Topological moves can tune the spectral dimension of the network.

Increasing area/volume ratio decreases the spectral dimension.

Decreasing area/volume ratio increases the spectral dimension.

Abstract

From social interactions to the human brain, higher-order networks are key to describe the underlying network geometry and topology of many complex systems. While it is well known that network structure strongly affects its function, the role that network topology and geometry has on the emerging dynamical properties of higher-order networks is yet to be clarified. In this perspective, the spectral dimension plays a key role since it determines the effective dimension for diffusion processes on a network. Despite its relevance, a theoretical understanding of which mechanisms lead to a finite spectral dimension, and how this can be controlled, represents nowadays still a challenge and is the object of intense research. Here we introduce two non-equilibrium models of hyperbolic higher-order networks and we characterize their network topology and geometry by investigating the interwined appearance of small-world behavior, $\delta$-hyperbolicity and community structure.

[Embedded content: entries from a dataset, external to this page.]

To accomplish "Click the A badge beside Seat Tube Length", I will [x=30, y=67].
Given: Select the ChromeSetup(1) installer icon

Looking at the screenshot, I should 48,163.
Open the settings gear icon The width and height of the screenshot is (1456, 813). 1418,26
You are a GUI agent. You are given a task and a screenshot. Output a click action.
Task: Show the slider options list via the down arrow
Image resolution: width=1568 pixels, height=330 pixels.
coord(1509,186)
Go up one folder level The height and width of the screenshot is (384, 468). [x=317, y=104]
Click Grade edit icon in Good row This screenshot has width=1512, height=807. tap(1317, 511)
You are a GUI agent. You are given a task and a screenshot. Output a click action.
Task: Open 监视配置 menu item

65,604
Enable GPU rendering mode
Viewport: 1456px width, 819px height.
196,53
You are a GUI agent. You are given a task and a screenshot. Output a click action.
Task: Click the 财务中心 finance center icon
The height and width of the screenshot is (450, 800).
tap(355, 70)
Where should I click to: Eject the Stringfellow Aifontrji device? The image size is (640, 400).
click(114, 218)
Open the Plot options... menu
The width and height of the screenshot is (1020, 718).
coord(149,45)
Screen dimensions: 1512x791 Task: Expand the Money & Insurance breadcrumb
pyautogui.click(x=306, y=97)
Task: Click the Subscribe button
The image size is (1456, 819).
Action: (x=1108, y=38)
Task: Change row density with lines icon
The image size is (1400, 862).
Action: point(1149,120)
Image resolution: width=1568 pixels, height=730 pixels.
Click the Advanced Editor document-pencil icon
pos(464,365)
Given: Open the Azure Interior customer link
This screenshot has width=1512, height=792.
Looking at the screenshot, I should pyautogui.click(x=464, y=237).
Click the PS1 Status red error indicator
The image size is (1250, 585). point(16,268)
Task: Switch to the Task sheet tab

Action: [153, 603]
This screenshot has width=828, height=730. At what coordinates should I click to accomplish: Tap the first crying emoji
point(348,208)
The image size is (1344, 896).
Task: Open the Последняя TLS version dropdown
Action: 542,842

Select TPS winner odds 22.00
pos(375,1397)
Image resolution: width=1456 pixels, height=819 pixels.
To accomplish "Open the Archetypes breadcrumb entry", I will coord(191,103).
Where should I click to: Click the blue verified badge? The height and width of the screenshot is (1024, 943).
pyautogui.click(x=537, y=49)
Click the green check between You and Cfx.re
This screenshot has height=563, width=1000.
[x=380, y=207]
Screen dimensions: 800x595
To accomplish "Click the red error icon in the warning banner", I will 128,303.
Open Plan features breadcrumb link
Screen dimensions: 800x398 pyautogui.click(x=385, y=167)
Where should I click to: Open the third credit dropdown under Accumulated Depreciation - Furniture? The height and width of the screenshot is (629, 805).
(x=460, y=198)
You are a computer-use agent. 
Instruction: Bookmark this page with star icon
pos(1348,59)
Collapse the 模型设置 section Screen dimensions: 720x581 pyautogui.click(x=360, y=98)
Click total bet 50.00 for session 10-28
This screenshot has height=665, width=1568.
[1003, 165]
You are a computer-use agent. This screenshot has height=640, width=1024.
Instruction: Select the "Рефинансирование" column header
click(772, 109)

We show that different topological moves determining the non-equilibrium growth of the higher-order hyperbolic network models induce tunable values of the spectral dimension, showing a rich phenomenology which is not displayed in random graph ensembles. In particular, we observe that, if the topological moves used to construct the higher-order network increase the area$/$volume ratio, the spectral dimension continuously decreases, while the opposite effect is observed if the topological moves decrease the area$/$volume ratio. Our work reveals a new link between the geometry of a network and its diffusion properties, contributing to a better understanding of the complex interplay between network structure and dynamics.